Math does not change.
Let me put it in simpler terms.
If the customer is only willing to pay me $25 to mow their lawn, or they will simply mow their lawn themselves, and the cheapest US labor I can get is $30 to mow their lawn.... how does preventing imported labor help?
Whether we have imports or not have imports.... if the customer is only willing to pay $25, then I need labor that is less than $25, or I do not do the job.
Similarly, say the customer is only willing to pay me $50 per widget, or they will simply make do without the widget.
If it costs me $60 in American labor to produce a $50 widget.... how does tariffs or protectionism, or even banning imports, going to change that math?
It is not. With zero imports from China.... the customer is still only willing to pay $50 a widget, and US labor is still $60. If we can't outsource... then we simply wouldn't build the product at all.

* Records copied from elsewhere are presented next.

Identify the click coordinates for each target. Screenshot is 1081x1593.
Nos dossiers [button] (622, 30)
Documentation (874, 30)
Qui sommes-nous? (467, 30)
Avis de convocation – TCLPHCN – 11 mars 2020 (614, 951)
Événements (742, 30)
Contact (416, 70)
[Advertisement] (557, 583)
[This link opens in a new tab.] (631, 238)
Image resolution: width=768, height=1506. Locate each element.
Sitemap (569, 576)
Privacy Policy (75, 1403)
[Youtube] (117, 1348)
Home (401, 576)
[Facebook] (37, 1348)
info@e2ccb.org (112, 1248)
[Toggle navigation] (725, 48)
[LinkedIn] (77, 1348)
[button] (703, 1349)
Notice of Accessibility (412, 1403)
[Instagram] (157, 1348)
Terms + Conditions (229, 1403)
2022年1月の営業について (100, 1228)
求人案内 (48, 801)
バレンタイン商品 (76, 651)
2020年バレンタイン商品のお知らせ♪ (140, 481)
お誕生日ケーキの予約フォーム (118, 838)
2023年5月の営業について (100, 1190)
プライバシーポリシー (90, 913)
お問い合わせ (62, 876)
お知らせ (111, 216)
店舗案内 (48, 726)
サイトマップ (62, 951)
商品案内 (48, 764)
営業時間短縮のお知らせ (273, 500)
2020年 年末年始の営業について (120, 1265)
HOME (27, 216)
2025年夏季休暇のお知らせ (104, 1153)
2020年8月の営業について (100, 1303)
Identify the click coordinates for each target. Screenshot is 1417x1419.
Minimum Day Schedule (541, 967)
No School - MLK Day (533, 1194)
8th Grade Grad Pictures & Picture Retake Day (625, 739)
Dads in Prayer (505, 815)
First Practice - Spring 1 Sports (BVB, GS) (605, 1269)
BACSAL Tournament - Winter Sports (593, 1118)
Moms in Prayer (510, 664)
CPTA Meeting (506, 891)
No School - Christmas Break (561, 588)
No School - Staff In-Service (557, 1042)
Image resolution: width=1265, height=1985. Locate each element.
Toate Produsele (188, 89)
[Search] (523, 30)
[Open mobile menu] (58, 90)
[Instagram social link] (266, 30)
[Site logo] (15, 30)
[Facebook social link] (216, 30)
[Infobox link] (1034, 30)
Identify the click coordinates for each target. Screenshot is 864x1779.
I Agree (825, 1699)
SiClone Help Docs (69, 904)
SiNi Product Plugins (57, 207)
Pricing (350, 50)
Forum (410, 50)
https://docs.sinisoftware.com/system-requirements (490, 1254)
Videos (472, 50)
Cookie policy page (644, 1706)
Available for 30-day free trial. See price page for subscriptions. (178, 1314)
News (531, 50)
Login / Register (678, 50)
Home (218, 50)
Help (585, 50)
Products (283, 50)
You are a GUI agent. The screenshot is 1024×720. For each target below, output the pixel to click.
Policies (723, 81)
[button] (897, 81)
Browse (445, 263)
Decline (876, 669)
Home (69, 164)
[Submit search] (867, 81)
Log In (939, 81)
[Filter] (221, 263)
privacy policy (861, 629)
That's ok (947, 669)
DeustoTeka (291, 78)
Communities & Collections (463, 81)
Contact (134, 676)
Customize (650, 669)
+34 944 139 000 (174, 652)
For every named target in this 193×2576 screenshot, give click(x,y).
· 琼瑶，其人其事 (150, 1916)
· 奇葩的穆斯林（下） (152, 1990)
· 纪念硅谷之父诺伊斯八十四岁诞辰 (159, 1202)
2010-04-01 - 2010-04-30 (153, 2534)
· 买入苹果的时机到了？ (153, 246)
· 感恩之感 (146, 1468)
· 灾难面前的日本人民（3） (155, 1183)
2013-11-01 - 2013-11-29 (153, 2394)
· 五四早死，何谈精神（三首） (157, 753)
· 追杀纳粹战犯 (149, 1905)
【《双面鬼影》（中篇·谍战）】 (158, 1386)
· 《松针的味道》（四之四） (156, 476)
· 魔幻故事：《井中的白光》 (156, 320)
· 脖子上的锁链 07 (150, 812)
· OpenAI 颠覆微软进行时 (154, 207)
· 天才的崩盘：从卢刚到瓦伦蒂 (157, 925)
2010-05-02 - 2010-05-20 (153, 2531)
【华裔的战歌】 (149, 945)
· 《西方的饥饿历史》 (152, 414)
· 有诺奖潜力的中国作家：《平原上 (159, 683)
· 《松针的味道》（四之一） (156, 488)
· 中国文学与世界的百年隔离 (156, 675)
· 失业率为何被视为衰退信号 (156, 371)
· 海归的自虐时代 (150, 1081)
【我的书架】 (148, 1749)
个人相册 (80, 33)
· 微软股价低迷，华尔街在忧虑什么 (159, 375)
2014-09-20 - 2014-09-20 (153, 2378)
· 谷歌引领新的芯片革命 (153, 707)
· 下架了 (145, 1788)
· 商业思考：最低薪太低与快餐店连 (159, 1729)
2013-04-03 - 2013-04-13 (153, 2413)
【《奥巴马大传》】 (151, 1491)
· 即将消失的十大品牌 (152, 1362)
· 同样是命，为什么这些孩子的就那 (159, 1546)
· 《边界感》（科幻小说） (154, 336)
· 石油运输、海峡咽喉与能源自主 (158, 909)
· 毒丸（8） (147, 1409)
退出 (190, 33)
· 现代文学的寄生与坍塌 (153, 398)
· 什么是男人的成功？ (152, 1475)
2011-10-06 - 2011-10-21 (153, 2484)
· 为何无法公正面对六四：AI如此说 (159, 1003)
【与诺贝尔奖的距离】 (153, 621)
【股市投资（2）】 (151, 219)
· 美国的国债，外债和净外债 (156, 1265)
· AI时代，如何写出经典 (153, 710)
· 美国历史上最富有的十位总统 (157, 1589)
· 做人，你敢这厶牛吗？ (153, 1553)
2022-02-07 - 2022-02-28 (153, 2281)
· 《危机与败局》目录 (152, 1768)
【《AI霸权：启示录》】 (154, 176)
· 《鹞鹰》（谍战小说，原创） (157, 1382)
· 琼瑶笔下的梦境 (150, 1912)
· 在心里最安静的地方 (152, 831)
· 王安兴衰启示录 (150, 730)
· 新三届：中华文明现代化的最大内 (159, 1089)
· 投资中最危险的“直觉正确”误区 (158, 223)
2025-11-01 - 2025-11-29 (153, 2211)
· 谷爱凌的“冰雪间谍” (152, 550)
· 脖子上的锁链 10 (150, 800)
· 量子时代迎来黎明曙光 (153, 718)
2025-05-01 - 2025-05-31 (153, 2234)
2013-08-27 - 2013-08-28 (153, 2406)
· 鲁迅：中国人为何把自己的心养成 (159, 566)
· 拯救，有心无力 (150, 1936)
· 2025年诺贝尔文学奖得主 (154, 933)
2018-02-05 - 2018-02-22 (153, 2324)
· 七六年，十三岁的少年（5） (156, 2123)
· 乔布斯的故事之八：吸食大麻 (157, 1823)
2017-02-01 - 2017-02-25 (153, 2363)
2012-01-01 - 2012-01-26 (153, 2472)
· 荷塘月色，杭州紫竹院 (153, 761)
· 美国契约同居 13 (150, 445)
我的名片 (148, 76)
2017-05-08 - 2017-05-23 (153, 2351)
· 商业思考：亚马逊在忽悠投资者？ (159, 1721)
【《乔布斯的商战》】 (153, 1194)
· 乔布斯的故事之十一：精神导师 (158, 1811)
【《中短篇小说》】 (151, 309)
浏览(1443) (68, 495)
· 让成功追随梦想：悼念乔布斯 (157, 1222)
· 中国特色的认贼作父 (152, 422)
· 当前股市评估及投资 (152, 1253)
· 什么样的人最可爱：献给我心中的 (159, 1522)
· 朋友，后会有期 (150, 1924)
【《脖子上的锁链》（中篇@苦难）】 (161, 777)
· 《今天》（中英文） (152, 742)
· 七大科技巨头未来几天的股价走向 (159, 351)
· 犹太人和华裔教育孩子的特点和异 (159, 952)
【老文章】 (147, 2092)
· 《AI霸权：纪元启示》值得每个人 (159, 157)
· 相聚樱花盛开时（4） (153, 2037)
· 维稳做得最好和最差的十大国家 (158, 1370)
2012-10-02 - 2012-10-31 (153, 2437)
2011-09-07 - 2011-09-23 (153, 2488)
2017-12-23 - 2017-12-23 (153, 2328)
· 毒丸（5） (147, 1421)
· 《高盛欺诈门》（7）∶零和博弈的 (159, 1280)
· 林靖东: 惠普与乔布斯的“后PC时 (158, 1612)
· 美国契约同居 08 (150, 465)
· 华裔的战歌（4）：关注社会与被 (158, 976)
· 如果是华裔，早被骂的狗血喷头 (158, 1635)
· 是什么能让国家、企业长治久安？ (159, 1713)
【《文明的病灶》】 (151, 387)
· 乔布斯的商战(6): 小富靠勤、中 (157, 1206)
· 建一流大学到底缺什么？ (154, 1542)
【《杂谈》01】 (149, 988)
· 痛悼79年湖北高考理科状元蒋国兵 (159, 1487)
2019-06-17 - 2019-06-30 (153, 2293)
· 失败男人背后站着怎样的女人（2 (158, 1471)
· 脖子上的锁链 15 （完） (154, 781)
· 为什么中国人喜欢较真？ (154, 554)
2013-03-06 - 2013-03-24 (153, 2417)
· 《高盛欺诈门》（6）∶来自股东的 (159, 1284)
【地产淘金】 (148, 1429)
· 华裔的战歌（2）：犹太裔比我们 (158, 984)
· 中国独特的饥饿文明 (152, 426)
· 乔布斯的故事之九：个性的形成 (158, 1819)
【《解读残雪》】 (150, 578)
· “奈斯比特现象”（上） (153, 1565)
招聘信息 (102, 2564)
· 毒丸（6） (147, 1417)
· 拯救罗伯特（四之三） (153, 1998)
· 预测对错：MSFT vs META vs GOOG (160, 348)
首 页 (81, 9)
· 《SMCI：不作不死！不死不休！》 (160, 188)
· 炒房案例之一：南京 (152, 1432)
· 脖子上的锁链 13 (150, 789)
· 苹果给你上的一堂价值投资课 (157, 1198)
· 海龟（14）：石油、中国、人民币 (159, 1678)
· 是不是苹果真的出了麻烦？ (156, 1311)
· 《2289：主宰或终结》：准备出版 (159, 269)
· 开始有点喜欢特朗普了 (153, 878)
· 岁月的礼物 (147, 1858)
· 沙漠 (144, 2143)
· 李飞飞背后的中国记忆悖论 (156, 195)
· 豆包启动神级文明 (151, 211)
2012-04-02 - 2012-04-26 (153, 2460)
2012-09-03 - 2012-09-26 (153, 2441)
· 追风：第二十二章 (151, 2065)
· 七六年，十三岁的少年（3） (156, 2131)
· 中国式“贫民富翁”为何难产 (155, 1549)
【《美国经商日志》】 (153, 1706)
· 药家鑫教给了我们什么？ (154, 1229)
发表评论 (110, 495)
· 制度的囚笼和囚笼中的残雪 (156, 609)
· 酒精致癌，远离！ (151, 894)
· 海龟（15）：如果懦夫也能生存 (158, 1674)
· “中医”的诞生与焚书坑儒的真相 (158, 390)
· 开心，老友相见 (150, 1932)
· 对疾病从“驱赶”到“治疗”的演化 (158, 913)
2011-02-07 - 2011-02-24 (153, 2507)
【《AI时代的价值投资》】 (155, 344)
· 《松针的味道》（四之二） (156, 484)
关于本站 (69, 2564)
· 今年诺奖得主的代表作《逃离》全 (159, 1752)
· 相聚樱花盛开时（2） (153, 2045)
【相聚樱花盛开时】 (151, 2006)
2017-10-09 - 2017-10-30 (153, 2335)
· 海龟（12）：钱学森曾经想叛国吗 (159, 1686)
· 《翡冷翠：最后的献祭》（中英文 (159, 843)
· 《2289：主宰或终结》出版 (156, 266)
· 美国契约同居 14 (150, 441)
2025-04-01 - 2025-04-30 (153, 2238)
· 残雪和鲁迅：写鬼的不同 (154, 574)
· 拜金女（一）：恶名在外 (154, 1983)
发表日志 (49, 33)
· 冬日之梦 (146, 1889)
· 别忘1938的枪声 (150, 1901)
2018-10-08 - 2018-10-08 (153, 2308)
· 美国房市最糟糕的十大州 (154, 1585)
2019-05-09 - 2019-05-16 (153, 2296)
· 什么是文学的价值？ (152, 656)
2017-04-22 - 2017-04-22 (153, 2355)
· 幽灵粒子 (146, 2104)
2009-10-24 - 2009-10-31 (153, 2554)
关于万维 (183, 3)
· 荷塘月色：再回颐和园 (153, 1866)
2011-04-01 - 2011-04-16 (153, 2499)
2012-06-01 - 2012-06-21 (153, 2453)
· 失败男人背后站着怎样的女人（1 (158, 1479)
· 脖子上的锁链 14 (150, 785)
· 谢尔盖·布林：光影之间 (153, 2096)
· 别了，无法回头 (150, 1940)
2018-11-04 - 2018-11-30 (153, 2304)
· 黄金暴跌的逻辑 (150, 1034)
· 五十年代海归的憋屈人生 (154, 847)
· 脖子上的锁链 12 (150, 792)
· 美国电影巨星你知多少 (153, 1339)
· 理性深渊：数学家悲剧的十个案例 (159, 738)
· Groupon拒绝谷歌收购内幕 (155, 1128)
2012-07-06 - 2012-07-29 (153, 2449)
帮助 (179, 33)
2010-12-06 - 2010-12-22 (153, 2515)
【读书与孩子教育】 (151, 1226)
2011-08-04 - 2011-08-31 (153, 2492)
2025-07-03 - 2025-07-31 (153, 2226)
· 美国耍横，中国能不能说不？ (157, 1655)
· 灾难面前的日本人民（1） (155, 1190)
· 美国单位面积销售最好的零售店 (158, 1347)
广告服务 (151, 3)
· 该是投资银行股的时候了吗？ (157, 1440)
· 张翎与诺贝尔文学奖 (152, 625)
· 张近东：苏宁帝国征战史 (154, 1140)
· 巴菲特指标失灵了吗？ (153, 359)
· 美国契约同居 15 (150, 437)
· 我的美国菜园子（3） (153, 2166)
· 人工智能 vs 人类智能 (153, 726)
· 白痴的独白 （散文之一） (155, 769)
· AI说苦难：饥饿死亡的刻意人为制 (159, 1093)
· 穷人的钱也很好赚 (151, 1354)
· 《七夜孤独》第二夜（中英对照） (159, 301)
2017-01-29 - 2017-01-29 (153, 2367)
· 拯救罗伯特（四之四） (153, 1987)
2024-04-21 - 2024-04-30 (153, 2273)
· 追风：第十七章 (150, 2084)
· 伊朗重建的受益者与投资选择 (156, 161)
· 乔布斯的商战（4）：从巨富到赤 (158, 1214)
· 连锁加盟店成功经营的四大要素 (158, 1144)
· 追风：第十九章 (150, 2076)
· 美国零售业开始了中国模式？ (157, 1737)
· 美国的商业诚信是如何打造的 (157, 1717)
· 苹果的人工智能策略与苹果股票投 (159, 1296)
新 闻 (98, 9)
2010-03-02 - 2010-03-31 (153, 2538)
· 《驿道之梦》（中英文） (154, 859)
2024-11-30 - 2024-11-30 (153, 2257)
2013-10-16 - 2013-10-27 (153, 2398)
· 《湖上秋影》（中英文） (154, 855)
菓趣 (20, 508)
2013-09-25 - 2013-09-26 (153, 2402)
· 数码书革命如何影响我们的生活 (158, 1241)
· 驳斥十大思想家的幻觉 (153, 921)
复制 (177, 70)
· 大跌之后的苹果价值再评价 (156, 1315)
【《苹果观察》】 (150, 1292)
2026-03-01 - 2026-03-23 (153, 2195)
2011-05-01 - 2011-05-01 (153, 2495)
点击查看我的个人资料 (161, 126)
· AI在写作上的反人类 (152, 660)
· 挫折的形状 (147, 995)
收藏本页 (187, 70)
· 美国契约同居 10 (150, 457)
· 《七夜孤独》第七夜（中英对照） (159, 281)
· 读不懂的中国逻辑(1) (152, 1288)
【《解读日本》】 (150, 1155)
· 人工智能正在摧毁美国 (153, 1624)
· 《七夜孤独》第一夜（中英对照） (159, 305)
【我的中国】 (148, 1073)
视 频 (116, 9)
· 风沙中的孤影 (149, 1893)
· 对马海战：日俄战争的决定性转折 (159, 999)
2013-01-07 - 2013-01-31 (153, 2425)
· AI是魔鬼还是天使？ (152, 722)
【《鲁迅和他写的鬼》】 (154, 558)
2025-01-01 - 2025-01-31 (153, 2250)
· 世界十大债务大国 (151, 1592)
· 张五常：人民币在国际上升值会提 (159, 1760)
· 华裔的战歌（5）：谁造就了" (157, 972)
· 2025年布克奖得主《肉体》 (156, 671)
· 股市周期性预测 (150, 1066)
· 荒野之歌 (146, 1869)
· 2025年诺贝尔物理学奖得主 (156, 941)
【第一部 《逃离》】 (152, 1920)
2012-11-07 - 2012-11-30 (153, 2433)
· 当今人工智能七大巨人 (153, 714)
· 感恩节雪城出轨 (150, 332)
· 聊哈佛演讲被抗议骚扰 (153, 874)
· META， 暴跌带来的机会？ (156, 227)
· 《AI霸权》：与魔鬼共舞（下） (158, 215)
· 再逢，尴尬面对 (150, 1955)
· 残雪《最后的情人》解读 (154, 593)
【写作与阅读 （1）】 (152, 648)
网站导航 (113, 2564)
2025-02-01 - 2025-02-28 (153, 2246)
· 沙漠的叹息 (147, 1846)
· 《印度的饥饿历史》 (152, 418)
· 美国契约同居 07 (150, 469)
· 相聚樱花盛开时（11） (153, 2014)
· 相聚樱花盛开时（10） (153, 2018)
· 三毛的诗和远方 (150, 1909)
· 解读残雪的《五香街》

If that continues too long, then you are going to lose jobs from protectionism. Because now if we are not building the product, then I don't need sales staff to sell it, and I don't need engineers to design it, and I don't need truck drivers to deliver it.
So protectionism will create almost no jobs, and protectionism will destroy thousands of jobs.
There is no protectionism that results in customers willing to pay high prices for low value productions, and no protectionism, changes the math if the product isn't profitable to produce in the US. Again, hasn't worked in Russia. Didn't work in Japan. Didn't work in India. Didn't work in US history. It's never worked that way. Never.